__Provided data__:

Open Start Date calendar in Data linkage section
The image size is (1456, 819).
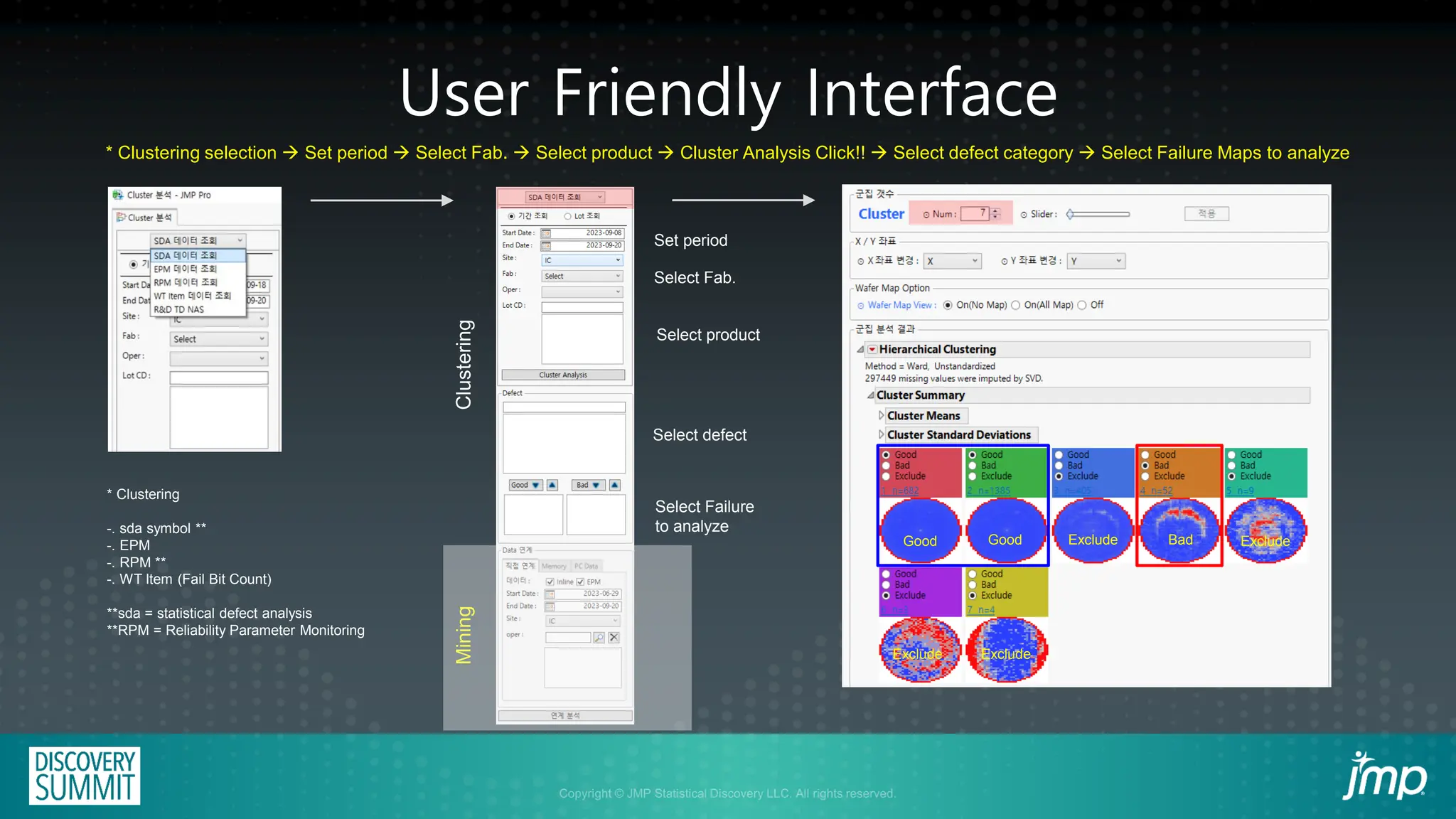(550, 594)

--

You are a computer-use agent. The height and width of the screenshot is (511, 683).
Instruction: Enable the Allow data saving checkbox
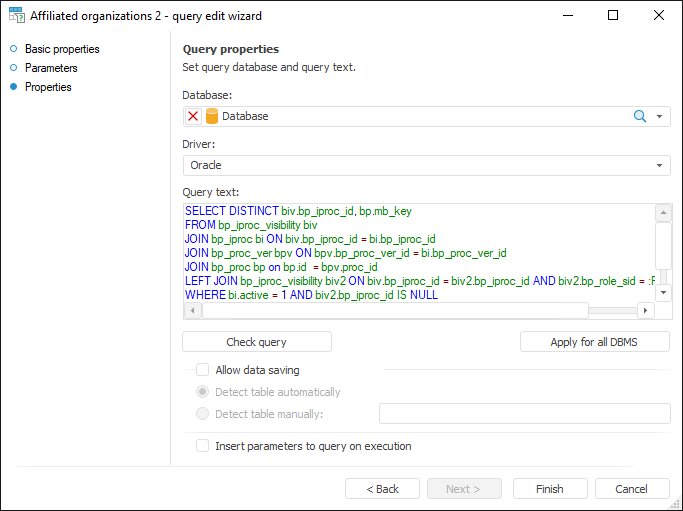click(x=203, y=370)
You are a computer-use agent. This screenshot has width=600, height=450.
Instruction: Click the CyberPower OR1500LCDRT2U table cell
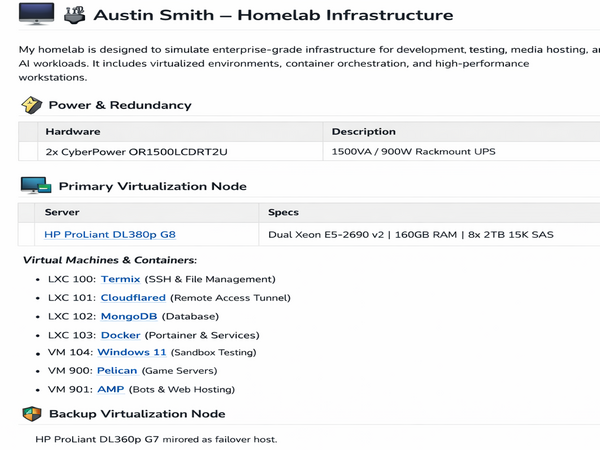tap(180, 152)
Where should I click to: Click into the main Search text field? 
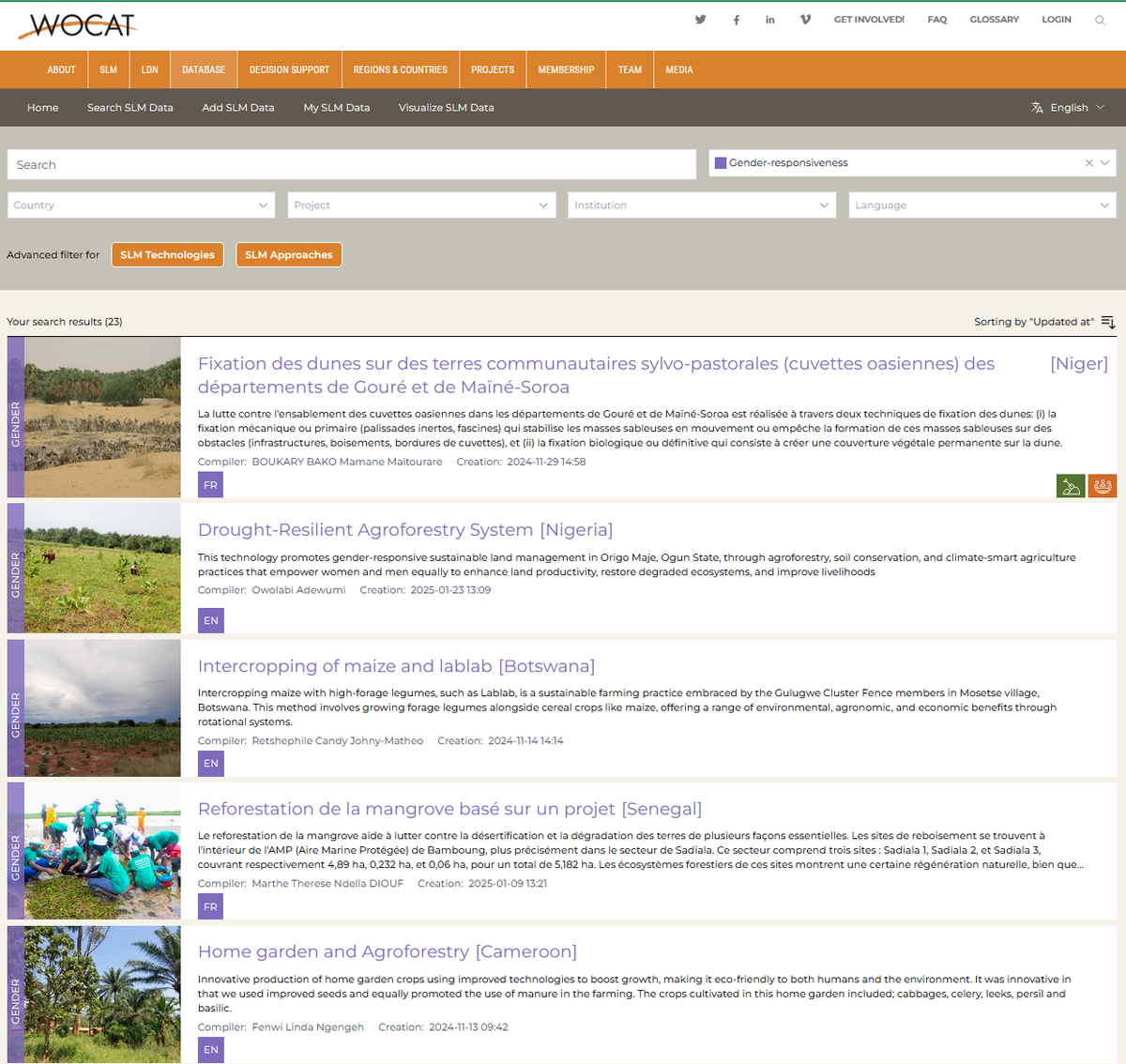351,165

---

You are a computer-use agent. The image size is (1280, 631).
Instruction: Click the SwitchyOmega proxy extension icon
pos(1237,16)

__Work to complete__:
Output the stretch from the line containing "You are a computer-use agent. The image" through the line containing "pos(1237,16)" as a Markdown table with the columns Row and Line, numbering each line and leaving out blank ones.

__Task result__:
| Row | Line |
|---|---|
| 1 | You are a computer-use agent. The image size is (1280, 631). |
| 2 | Instruction: Click the SwitchyOmega proxy extension icon |
| 3 | pos(1237,16) |